Acceptable tactics include collecting information about the opponent, data on his contacts and associates. Manipulation of the stated requirements is also considered a suitable tactic. It makes sense to make an unrealistically high initial request, but not to communicate a lower threshold of consent when bidding. A pronounced lack of haste is also a useful psychological tactic. One should not make false promises or distort facts, try to blackmail or threaten an opponent, or collect confidential information about an opponent. One of the main problems in bidding is the prohibition of workers to negotiate in most US states. Despite the growth of the public sector of bargaining statistically, in many states this type of bargaining is eliminated with zeal. Bargaining can be capable of pitting two labor unions against each other, which is all the more exacerbated when the number of jobs is limited.

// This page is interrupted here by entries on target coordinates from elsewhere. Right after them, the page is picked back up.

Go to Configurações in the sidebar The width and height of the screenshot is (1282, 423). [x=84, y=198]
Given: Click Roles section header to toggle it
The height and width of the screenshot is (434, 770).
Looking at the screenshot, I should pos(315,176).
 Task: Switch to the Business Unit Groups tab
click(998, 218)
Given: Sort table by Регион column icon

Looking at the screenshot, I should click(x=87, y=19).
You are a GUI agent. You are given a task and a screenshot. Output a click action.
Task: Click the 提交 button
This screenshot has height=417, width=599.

In modern realities, there is a whole trend of devolving bargaining at the level of an entire enterprise. While earlier the employer negotiated with individual workers, at the moment there is a bargaining with the whole group. The reason for this trend is the inability to meet the needs of individual companies and the inability to accommodate the employer. Such a trend is able to save time and finances for the management group, and also makes it possible to adapt to changing market conditions. The US private sector, for the most part, tends to trade exclusively at the level of the place of work. An attention-grabbing trend is also sectoral bargaining, which is considered the modern standard of doing business (Cohen, 2022). With sectoral bargaining, the likelihood of the worker being included in a labor union and active self-organization is much higher (Opute & Mahmoud, 2022). Among the new processes included in this type of bargaining is sectoral dialogue, the search for a collective agreement. Sector bargaining is looking for a solution that would satisfy every worker in a single sector of the economy. This trend is in sharp contrast to the entrepreneurial bargaining, in which agreements cover entire enterprises and the role of the boss is decisive.

References

Carrell, M. R., & Heavrin, C. (2013). Labor relations and collective bargaining. Pearson.

Cohen, L. (2022). U.S. Bargaining and organizing rights trail every other democracy. New Labor Forum, 31(1), 8-10. Web.

Opute, J. E., & Mahmoud, A. B. (2022). What sort of collective bargaining is emerging in Nigeria? Personnel Review. Web.